Section 2 : L'utilité de l'amélioration de la condition féminine

« quel bien devons-nous espérer des changements que nous nous proposons d'apporter à nos coutumes et à nos institutions ? L'humanité s'en trouverait-elle mieux si les femmes étaient libres ? »173. C'est la question que pose John Stuart Mill en ouverture du chapitre IV de De l'assujettissement. Il est certain, pour lui, que ce changement s'avérerait bénéfique aux femmes tout d'abord (§1) mais aussi à la société dans son ensemble (§2).

§1 : Une utilité incontestable à l'égard des femmes

Pour John Stuart Mill, il est important de préciser que le premier des avantages serait évidemment le bonheur des femmes qui passeraient « d'une vie de soumission à la volonté d'autrui à une vie de liberté raisonnable »174. Nous l'avons vu, la liberté est, selon lui, un élément essentiel et indispensable au bonheur de l'être humain.
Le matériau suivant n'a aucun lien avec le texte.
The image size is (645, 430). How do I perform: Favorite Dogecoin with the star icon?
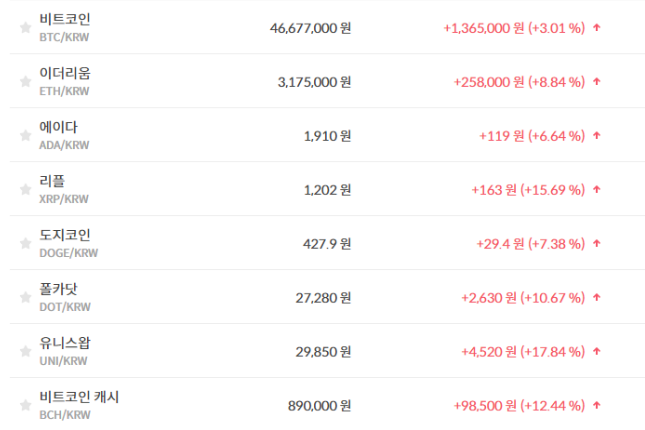point(25,244)
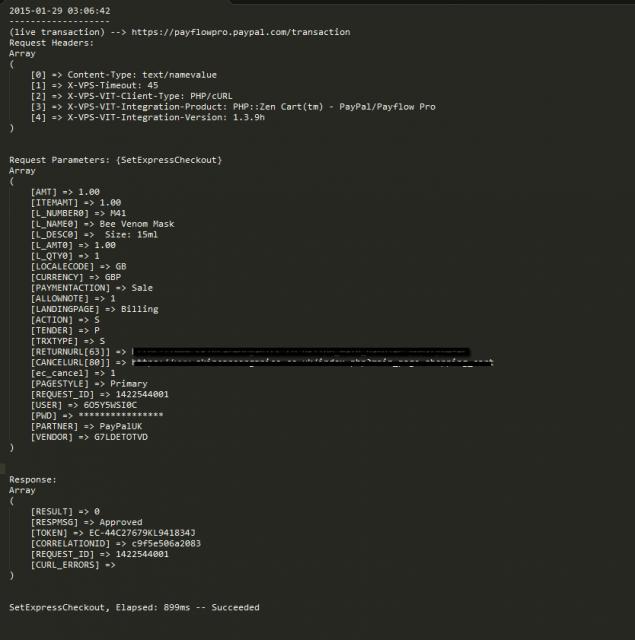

L'utilité qu'aurait l'émancipation des femmes à leur égard est particulièrement frappante dans le domaine du mariage. Mill a déjà énoncé auparavant tous les maux qui résultaient, selon lui, de l'infériorité de l'épouse au sein du mariage. Or, selon lui, « on ne peut vraiment réprimer les abus de pouvoir tant que le pouvoir existe »175. Dès lors, il est nécessairement bénéfique de se défaire d'un tel système d'assujettissement qui est, toujours selon Mill, « une monstrueuse contradiction de tous les principes du monde moderne »176.

Concernant les questions relevant davantage de la sphère publique (suppression des incapacités, formation et éducation égales, égalité dans la sphère civique, et cætera), Mill considère que le premier des avantages est de se fonder sur la justice. Il s'agit ici d'un avantage moral qui fait échos à nos développements précédents sur la nécessité morale d'agir de façon juste dans la société. Ici, l'on retrouve également l'idéal de liberté individuelle présent chez Mill et qui contient, en son sein, l'idée d'une compétition juste, d'un accès aux professions ou aux fonctions dépendant du mérite, des capacités individuelles et non d'un système légal d'exclusion.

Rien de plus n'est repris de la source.